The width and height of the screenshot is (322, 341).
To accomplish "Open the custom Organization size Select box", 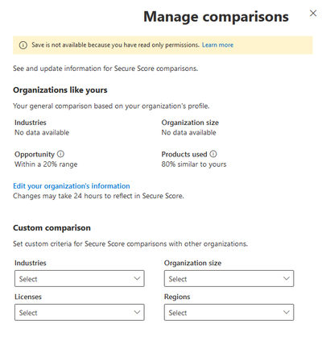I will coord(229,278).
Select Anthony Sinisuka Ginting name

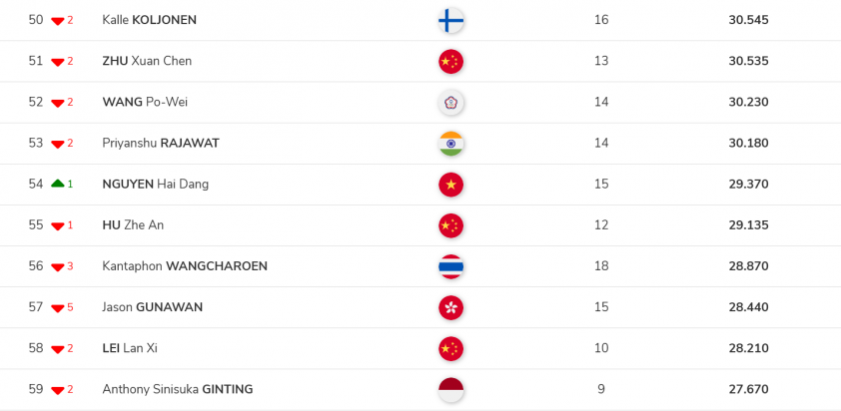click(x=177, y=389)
...
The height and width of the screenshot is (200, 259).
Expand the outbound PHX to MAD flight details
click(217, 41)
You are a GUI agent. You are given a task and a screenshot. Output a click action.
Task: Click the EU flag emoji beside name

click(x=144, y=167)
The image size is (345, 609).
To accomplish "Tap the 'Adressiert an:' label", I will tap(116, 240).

# Aim of the exercise:
Read through the data and copy every line where "height" shows up.

# Answer to this task:
The width and height of the screenshot is (322, 341).
The height and width of the screenshot is (200, 259).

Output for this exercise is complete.